Character for character, write out the data below.

[Information given Boundary: Start]

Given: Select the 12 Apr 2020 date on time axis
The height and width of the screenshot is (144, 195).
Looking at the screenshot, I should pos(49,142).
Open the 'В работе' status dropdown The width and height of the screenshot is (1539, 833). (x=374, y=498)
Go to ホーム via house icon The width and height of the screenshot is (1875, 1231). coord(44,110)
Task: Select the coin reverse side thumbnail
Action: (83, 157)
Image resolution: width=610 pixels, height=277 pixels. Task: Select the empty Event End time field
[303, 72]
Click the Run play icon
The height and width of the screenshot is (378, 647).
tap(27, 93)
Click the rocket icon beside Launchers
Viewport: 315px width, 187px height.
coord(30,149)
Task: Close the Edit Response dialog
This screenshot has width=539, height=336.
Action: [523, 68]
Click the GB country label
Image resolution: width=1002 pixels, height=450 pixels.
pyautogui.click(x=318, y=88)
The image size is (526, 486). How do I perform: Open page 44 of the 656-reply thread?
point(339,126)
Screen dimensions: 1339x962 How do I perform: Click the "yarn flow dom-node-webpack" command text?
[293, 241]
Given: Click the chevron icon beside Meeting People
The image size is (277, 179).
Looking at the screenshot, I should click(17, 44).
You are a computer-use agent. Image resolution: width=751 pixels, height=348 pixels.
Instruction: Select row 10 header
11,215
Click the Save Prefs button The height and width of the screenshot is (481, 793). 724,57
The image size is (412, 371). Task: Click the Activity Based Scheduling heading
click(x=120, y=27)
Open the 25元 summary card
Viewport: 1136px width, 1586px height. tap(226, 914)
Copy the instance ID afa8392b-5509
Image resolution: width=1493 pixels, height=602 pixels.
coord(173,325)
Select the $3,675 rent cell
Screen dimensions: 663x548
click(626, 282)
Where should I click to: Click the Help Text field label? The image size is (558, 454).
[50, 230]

[Information given Boundary: End]

**Task solution:**
Given: Select the 12 Apr 2020 date on time axis
The height and width of the screenshot is (144, 195).
Looking at the screenshot, I should pos(49,142).
Open the 'В работе' status dropdown The width and height of the screenshot is (1539, 833). (x=374, y=498)
Go to ホーム via house icon The width and height of the screenshot is (1875, 1231). coord(44,110)
Task: Select the coin reverse side thumbnail
Action: (83, 157)
Image resolution: width=610 pixels, height=277 pixels. Task: Select the empty Event End time field
[303, 72]
Click the Run play icon
The height and width of the screenshot is (378, 647).
tap(27, 93)
Click the rocket icon beside Launchers
Viewport: 315px width, 187px height.
coord(30,149)
Task: Close the Edit Response dialog
This screenshot has width=539, height=336.
Action: [523, 68]
Click the GB country label
Image resolution: width=1002 pixels, height=450 pixels.
pyautogui.click(x=318, y=88)
The image size is (526, 486). How do I perform: Open page 44 of the 656-reply thread?
point(339,126)
Screen dimensions: 1339x962 How do I perform: Click the "yarn flow dom-node-webpack" command text?
[293, 241]
Given: Click the chevron icon beside Meeting People
The image size is (277, 179).
Looking at the screenshot, I should click(17, 44).
You are a computer-use agent. Image resolution: width=751 pixels, height=348 pixels.
Instruction: Select row 10 header
11,215
Click the Save Prefs button The height and width of the screenshot is (481, 793). 724,57
The image size is (412, 371). Task: Click the Activity Based Scheduling heading
click(x=120, y=27)
Open the 25元 summary card
Viewport: 1136px width, 1586px height. tap(226, 914)
Copy the instance ID afa8392b-5509
Image resolution: width=1493 pixels, height=602 pixels.
coord(173,325)
Select the $3,675 rent cell
Screen dimensions: 663x548
click(626, 282)
Where should I click to: Click the Help Text field label? The image size is (558, 454).
[50, 230]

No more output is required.